● Task requirements
Leave out the pictures, and reproduce exactly the lines from the line containing "Given: Sort the list by Name column header" through the final line of the entries.

(Beginning of Data to examine)

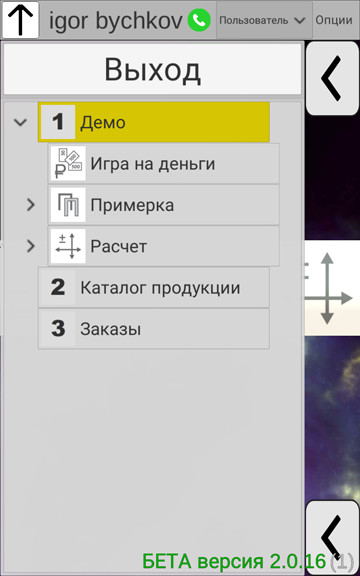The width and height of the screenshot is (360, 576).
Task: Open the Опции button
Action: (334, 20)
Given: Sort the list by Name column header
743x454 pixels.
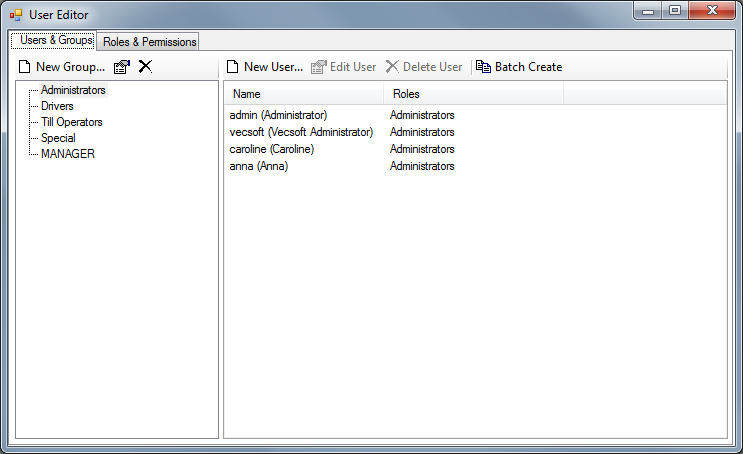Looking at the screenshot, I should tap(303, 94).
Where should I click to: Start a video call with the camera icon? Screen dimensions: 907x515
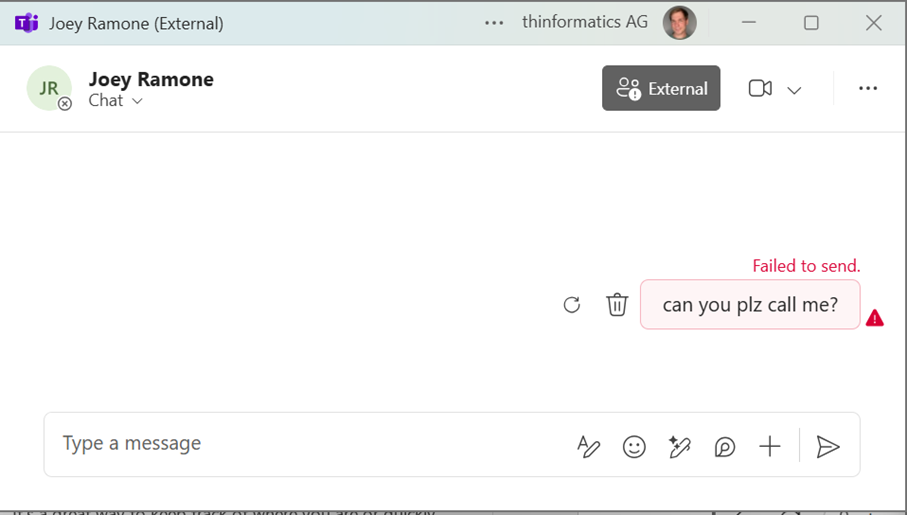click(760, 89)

(End of Data to examine)

● Task solution
Given: Sort the list by Name column header
743x454 pixels.
Looking at the screenshot, I should tap(303, 94).
Where should I click to: Start a video call with the camera icon? Screen dimensions: 907x515
click(760, 89)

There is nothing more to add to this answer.